### Description of the task
Answer these questions from the excerpt on first basemen:
1. Which first baseman ranks highest on Keith Law's top 100 prospects list, and at what number?
2. How far has the wOBA for first basemen fallen since 2009?
3. Which teams do Freddie Freeman and Anthony Rizzo play for?

### Excerpt provided
╭──
Keith Law came out with his top 100 prospects Thursday, and the list lacks impact first basemen (the highest-ranking first baseman is D.J. Peterson of the Mariners at No. 61, and he's actually played mostly third in the minors), continuing a trend of declining offense from a position that is supposed to provide it. Since 2009, the overall wOBA (weighted on-base average) in MLB has declined 20 points to .305 from .325, but the wOBA for first basemen has declined 34 points to .328 from .362.

Luckily, we do have two outstanding young first basemen in the National League to appreciate: Freddie Freeman of the Braves and Anthony Rizzo of the Cubs. We talked briefly about these two in Tuesday's chat, but let's put it to a vote: Who do you like better for 2015? Both are entering their age-25 seasons and coming off excellent seasons. Freeman has a longer track record of success, but Rizzo took a big leap forward in 2014.
╰──
### Available data
╭──
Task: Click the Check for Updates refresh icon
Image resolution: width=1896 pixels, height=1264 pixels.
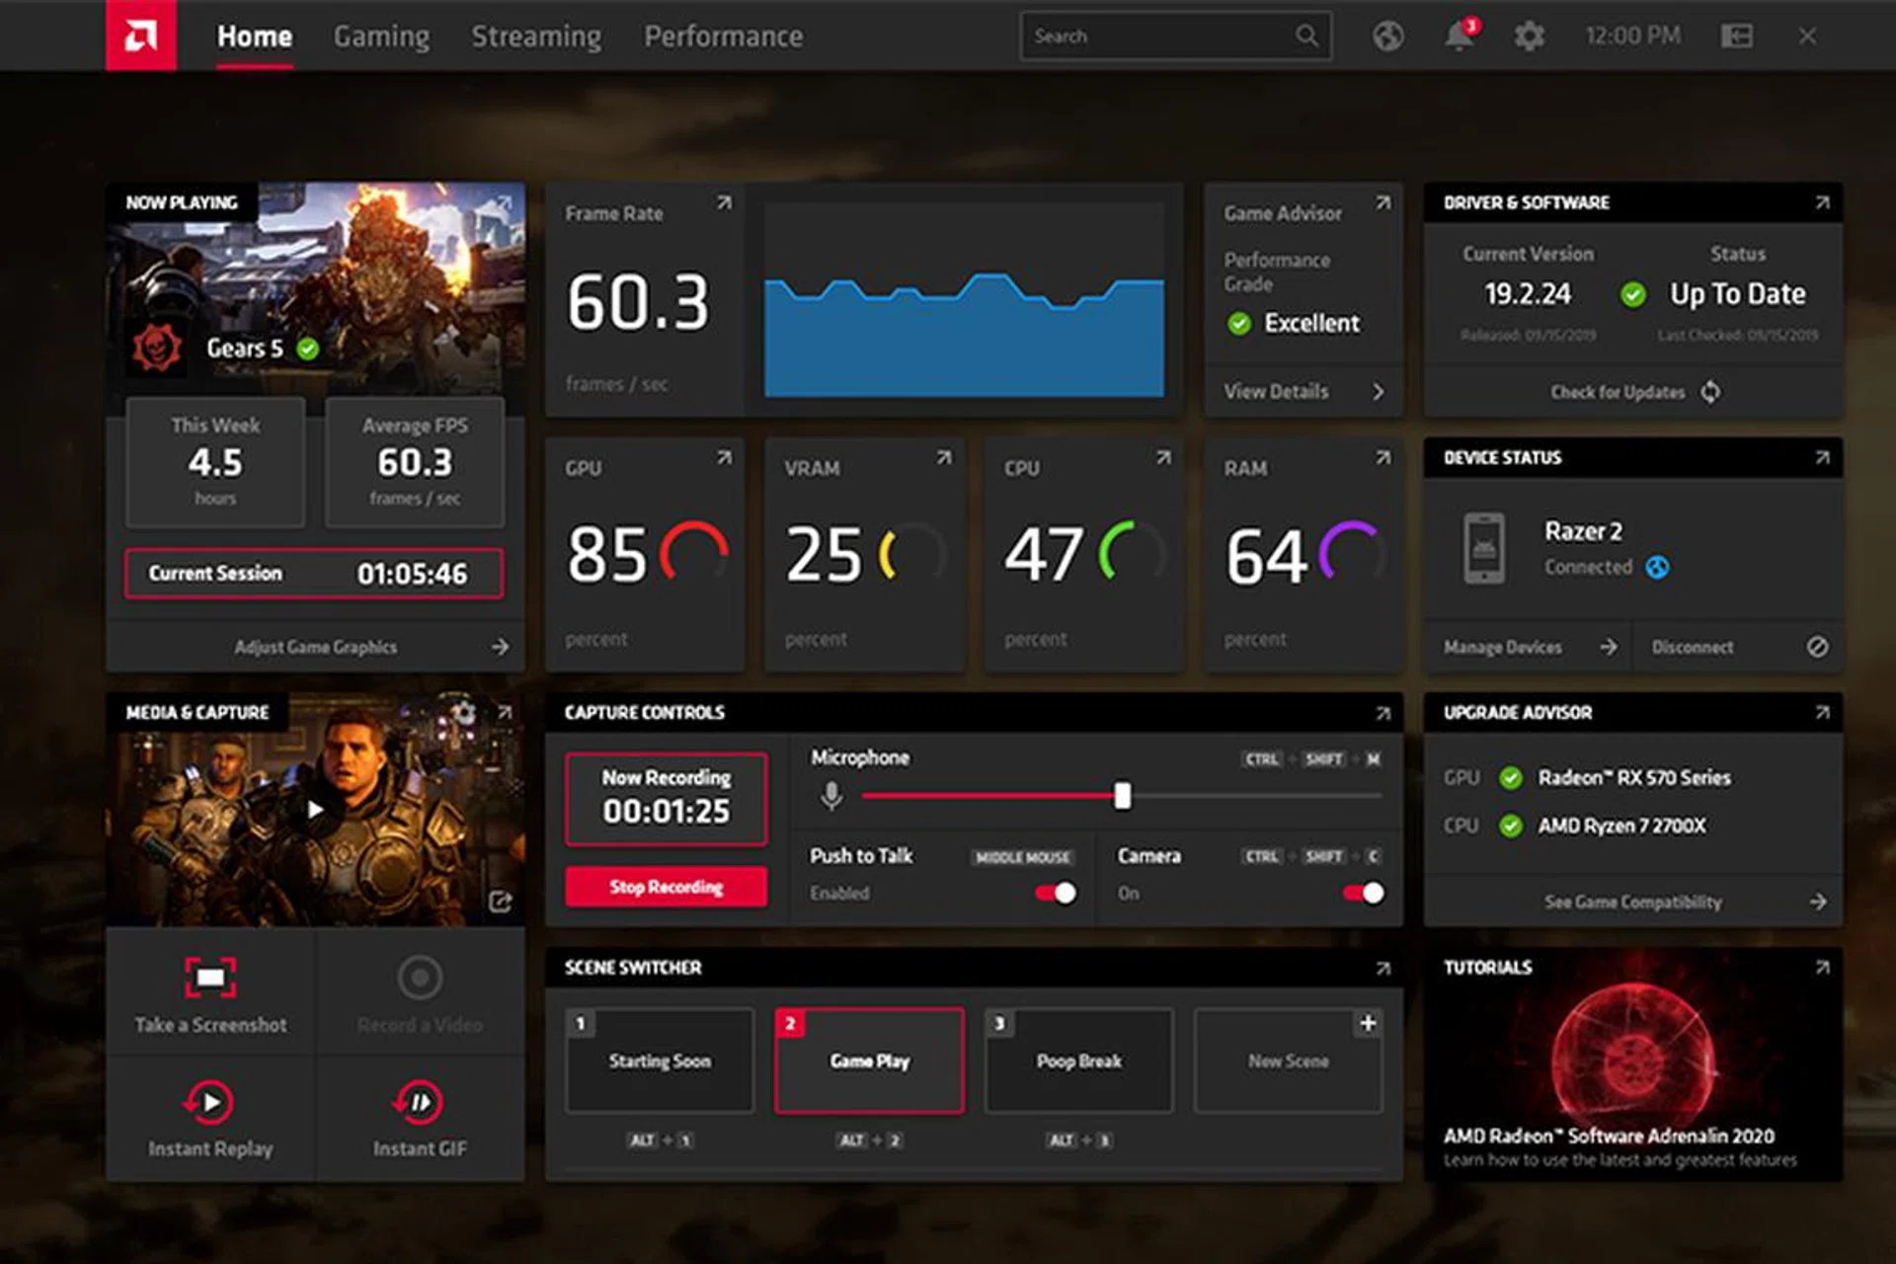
╰──
### Answer to this exercise
1. D.J. Peterson of the Mariners, at No. 61.
2. 34 points, to .328 from .362.
3. Freeman plays for the Braves, and Rizzo plays for the Cubs.